Piedade. – O que significa isso?
     “Esta árvore, disse ele, representa muitos que estão no jardim de Deus, que por fora apresentam bonita aparência, mas interiormente são ocos; que falam muito em Deus, porém nada fazem por ele, e cujos corações não prestam senão para servirem de mechas para o fogo do demônio.”
    Como a ceia estivesse pronta, sentaram-se todos à mesa e deram graças.
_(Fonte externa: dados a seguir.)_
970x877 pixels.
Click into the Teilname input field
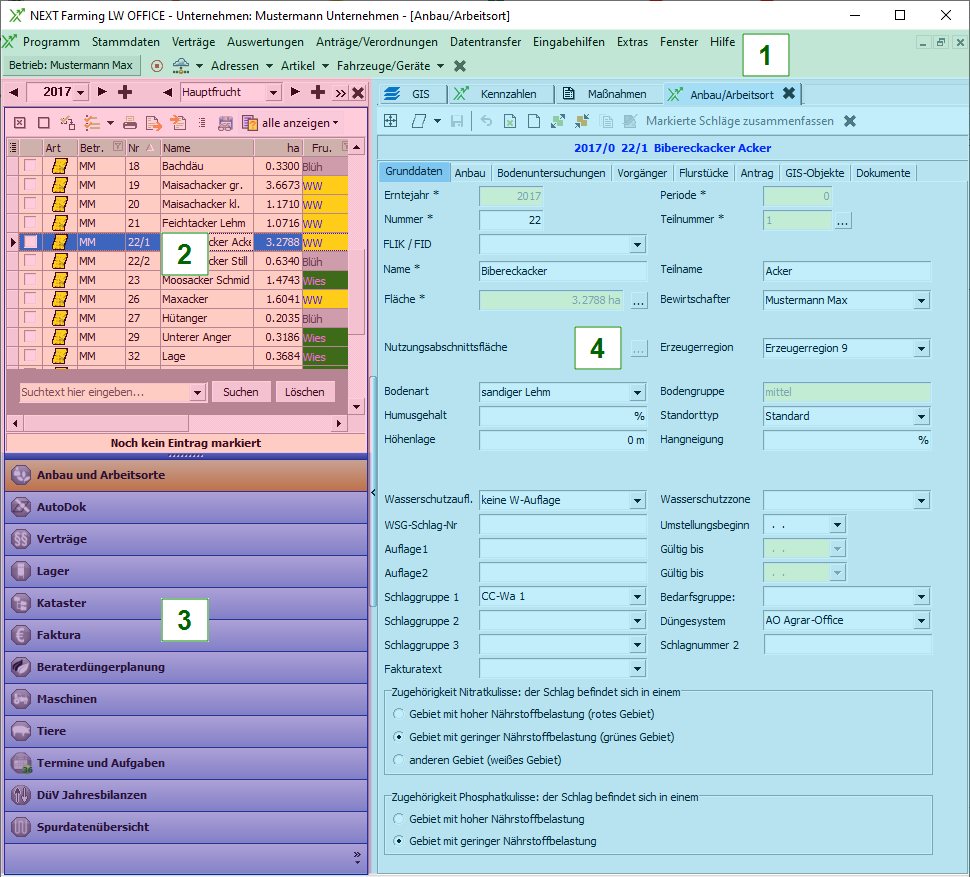tap(846, 271)
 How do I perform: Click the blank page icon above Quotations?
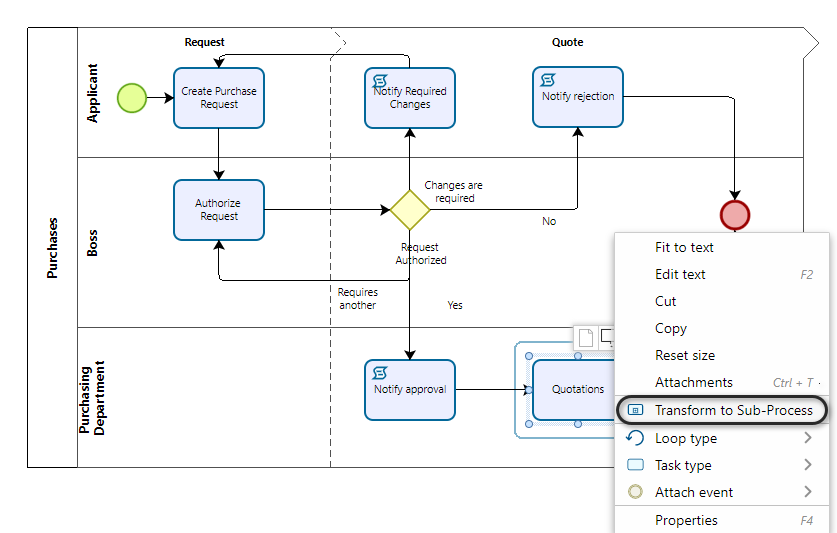tap(586, 338)
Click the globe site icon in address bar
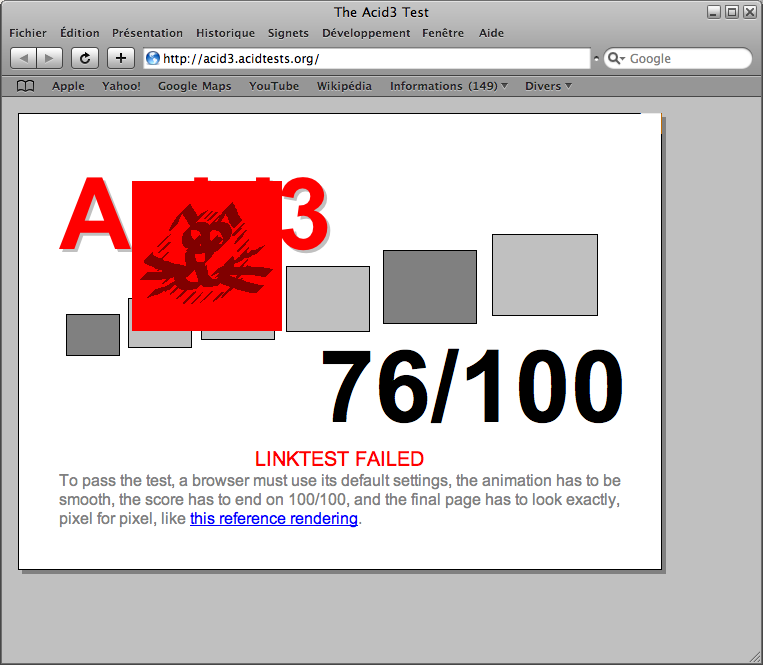The width and height of the screenshot is (763, 665). 153,58
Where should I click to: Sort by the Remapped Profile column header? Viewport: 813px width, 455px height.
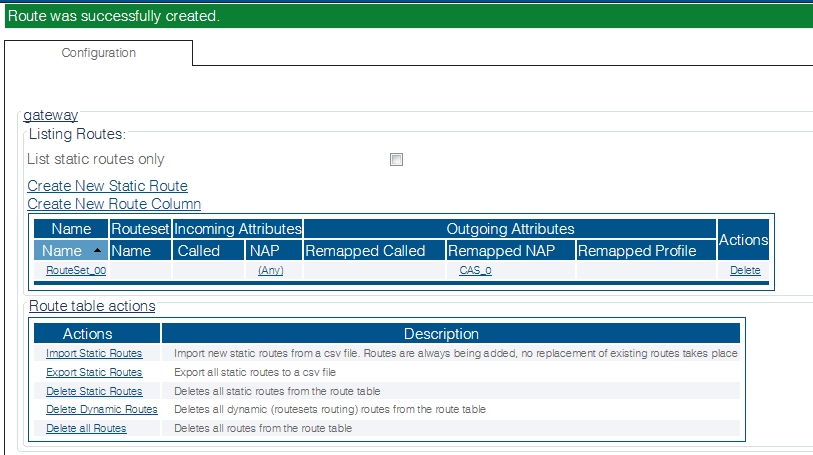pos(637,251)

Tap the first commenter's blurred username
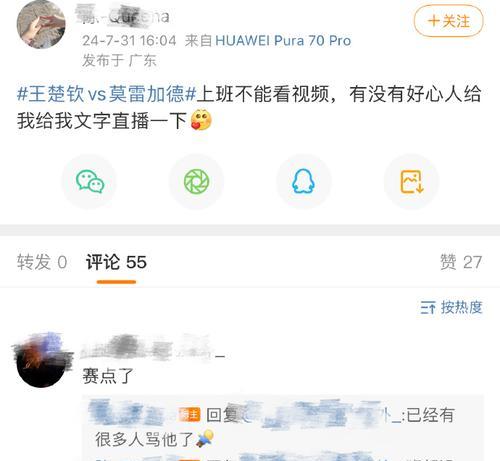pyautogui.click(x=153, y=348)
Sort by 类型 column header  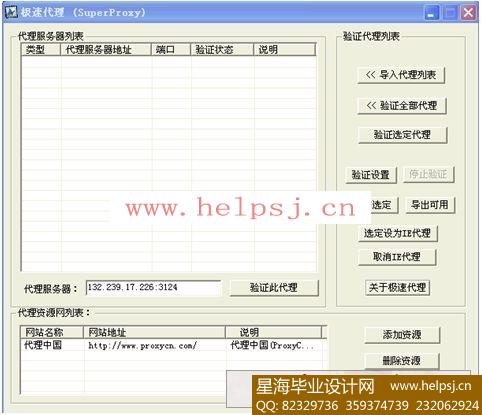[41, 50]
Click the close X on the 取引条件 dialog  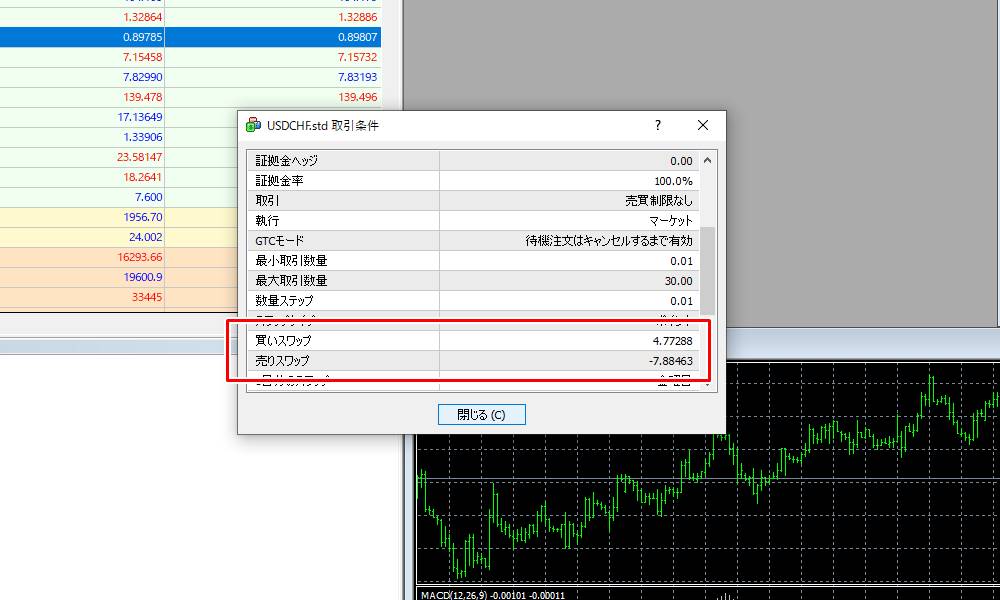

Era costume da casa divertir os hóspedes enquanto ceiavam, com os harmoniosos sons de uma boa música, que começou logo a ser ouvida, precedida de um magnífico e melodioso canto.
     Depois, o Intérprete perguntou à Cristiana o que a determinou a encetar a viagem, ao que ela respondeu:
    “Primeiramente a perda de meu marido, tornou-me bastante pesarosa, mas isto era simplesmente um sentimento natural. Depois pensei nos incômodos e na viagem que ele encetou, lembrei-me do meu péssimo procedimento para com ele, porém a minha consciência acusava-me da minha culpa e convencia-me de que eu caminhava para a perdição, e isto me entristecia; porém o rei daquele país mandou chamar-me para lá. Este chamado e a carta que me enviou, operaram uma tal mudança em mim, que julguei como um dever obedecer-lhe.”
    “Porém, disse ele, não encontraste impedimento antes de sair?”
Cristiana. – Sim, uma vizinha, uma tal Sra. Temerosa, parenta daquele indivíduo que encontrou meu marido e queria que ele voltasse com temor dos leões, me chamava de louca por causa do meu desesperado propósito, e disse tudo o que lhe veio à mente, para desanimar-me; ele recordou-me todos os incômodos e tristezas porque meu marido tinha passado; porém isso não me desviou. Tive também um sonho de dois espíritos feios que maquinavam a minha ruína, e isso me afligiu bastante. Sim, e até agora me aflige e me faz temer a todos que encontro, com receio de que pretendam desencaminhar-me, ou arruinar-me. Tenho também razão para temer, porque em viagem para cá fomos assaltados, e tivemos de gritar com toda a força, e aqueles que nos acometeram pareciam os mesmos que vi no meu sonho.